あの日出会ったあの勇者



身体が突然言うことを聞かなくなったように、勝手に小刻みに震えだす。

ライの様子がおかしいのに気づいた緑の目の若者は、だがとくに何も言おうとはせず、ライの視線の先にいるヴィエナという痩せた女性を見た。

「あれ、母さんだ。俺の」

自分で言っているのに、他人の言葉を聞いているみたいだ。

ライは笑い出したいような気持ちになった。初めて来たばかりの、こんな薄灰色の街で、すぐそこに母親がいるということにまるで実感が湧かない。

だってついさっき、怒鳴り声をあげて外へ飛び出した時、母さんはまだ家にいた。

土砂降りの雨の中、正体不明の若者と出会った。飯を食べて風呂に入り、彼に連れられて生まれて初めての王城にも行った。不思議な魔法だって目の当たりにした。きっとこれから何年経っても記憶に残るであろう、些細だけどとても奇妙な冒険譚。

でも、俺がそんな体験をしている間も、母さんはいつものように支度をし、傘をさして、この雨降りのなかここまで歩いて来ていたんだ。

一番街までの道は坂が多い。きっと、靴も服も汚れただろう。それになんだよ、あの自信のなさそうな顔。家じゃ厳しくて、しょっちゅう俺たちに眉を吊り上げてるのに、あんな心もとなさげな母さんは見たことがない。

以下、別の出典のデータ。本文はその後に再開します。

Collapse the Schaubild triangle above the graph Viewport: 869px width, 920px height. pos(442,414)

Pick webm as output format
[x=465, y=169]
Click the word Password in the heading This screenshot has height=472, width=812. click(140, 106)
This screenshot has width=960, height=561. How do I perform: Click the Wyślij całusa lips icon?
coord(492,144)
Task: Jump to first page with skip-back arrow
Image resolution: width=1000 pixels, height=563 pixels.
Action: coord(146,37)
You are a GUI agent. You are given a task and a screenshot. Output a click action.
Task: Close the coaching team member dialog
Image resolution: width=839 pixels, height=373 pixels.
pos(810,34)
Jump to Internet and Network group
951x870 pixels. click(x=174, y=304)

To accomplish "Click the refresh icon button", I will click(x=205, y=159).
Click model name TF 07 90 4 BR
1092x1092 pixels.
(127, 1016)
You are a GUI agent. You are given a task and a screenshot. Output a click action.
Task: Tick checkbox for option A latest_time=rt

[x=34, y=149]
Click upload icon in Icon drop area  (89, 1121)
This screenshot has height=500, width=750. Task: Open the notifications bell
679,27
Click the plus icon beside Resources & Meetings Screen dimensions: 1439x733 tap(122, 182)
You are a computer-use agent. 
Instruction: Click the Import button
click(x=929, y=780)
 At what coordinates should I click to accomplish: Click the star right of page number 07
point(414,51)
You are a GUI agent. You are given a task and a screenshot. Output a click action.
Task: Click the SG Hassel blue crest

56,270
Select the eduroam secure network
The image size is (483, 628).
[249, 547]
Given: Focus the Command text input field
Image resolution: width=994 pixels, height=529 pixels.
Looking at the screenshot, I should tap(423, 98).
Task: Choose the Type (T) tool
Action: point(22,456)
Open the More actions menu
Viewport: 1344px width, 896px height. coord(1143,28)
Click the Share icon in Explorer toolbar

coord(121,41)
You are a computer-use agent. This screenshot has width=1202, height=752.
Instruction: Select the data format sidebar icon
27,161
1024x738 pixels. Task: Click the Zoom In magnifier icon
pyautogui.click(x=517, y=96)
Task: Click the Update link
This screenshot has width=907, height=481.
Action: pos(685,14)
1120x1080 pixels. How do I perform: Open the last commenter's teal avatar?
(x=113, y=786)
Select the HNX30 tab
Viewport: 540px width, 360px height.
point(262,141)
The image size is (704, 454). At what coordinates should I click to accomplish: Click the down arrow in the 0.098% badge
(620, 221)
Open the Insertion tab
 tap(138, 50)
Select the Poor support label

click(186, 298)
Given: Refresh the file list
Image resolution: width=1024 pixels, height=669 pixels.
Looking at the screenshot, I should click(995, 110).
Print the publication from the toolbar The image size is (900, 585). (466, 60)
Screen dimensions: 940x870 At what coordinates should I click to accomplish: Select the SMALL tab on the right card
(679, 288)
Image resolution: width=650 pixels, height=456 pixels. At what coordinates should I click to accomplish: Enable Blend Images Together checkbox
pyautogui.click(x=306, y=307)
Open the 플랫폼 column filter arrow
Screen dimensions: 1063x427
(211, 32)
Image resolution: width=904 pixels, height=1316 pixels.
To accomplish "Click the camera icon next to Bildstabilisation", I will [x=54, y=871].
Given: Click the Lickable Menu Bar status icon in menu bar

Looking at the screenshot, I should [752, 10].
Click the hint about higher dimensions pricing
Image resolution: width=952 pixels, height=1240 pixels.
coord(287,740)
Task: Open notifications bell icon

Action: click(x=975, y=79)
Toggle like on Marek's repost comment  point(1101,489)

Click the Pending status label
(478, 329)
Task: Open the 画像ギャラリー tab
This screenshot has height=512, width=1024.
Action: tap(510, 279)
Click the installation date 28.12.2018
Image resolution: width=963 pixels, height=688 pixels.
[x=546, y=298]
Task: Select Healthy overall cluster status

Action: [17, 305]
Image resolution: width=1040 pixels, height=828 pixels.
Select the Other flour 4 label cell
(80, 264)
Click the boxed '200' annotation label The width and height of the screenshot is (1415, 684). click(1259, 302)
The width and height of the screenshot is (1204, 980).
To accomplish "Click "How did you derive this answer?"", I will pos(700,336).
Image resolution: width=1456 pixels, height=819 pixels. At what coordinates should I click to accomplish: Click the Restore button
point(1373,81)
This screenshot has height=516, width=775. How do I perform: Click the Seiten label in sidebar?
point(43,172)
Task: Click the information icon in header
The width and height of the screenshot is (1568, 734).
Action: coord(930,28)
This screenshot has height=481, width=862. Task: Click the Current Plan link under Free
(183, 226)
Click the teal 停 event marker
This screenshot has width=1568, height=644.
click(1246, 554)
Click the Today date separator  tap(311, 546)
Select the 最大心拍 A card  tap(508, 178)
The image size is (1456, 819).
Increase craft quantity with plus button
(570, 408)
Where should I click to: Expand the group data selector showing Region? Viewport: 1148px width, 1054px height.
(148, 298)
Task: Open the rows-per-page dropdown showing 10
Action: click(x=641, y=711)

目にすることで、思い知った。母さんには母さんの時間が流れているということ。

例え自分と共にいることが出来なくとも、母さんはその間、この世界から消えてしまうわけじゃない。 閉じたとたん表紙の向こうに隠れてしまって、頁を開いたら都合よくこちら側へまた戻ってくる、絵本の中の登場人物じゃない。

生きて、時を過ごしている。俺と一緒にいない間、彼女には彼女の持つ時間が着実に毎日を刻んでいるのだ。

今までライが見ることもなかった、そしてこれからもきっと見ることはないその別々の時間軸の中で、彼女は懸命に働いている。

「あんな大きな椅子、ふたつも持てるわけないじゃないか」

ライは呟いた。

「母さん、口ばっかりで、身体のほうはてんでからっきしなんだ。家じゃ洗濯かごひとつ抱えるのもふうふう言ってる。

だから力仕事はいつも、エレック兄ちゃんと俺とで手伝ってあげるんだぜ」

「そうか」

緑の目の若者はなにを思うのか、眩しげに瞳を細めるようにしてライの母親を見つめた。

「確かに、あまり丈夫じゃなさそうに見える」

「もともと、飯もそんなに食べないんだ。疲れてると余計に入らなくなるんだって、最近は晩ごはんも一緒に食べてくれなくて、だから痩せて……。

お、俺は」

言葉が詰まった。

「スープ一皿飲んだらすぐにテーブルから離れて、兄ちゃんの絵の勉強につきっきりになる母さんが嫌だった。

俺が話しかけても、宿題は終わったの、明日の学校の準備をしなさい、忘れ物をしちゃ駄目よ。いつもそれしか答えてくれない。

どうして俺とはゆっくり飯も食べてくれないんだ。兄ちゃんのことが大事で俺はそうじゃないから、一緒にいるのもめんどくさいんだって思ってた。

……けど」

詰まった言葉を、あふれだした涙が後押しした。

「あんなに疲れてちゃ、飯も食いたくなくなるよな。

こんな遠くまで毎日歩いて来て、一生懸命働いてるのにぐずだなんて言われて、体も心もくたくたになって、帰り道、今度は兄ちゃんを絵の学校まで迎えに行って、それからやっと五番街の家まで帰る。

俺、母さんにお帰りなさいもお疲れ様も、一度だって言わなかったもん。なんでいつもこんなに帰りが遅いんだよ、のろのろしてんなよ!って怒ってばかりだった。

やっとうちに帰って来てくれて嬉しいはずなのに、どうしてだか目の前に母さんが現れると、今度は腹が立って腹が立って仕方なくなるんだ。

だから、今日だって……」

馬鹿野郎って言って、飛びだした。

でもどうして?

母さんがぐずって言われてるのを見るだけで、こんなにも胸が痛くなるのに、どうして俺は同じくらいひどい言葉を簡単に浴びせて、それでもなにも思わないでいられるの?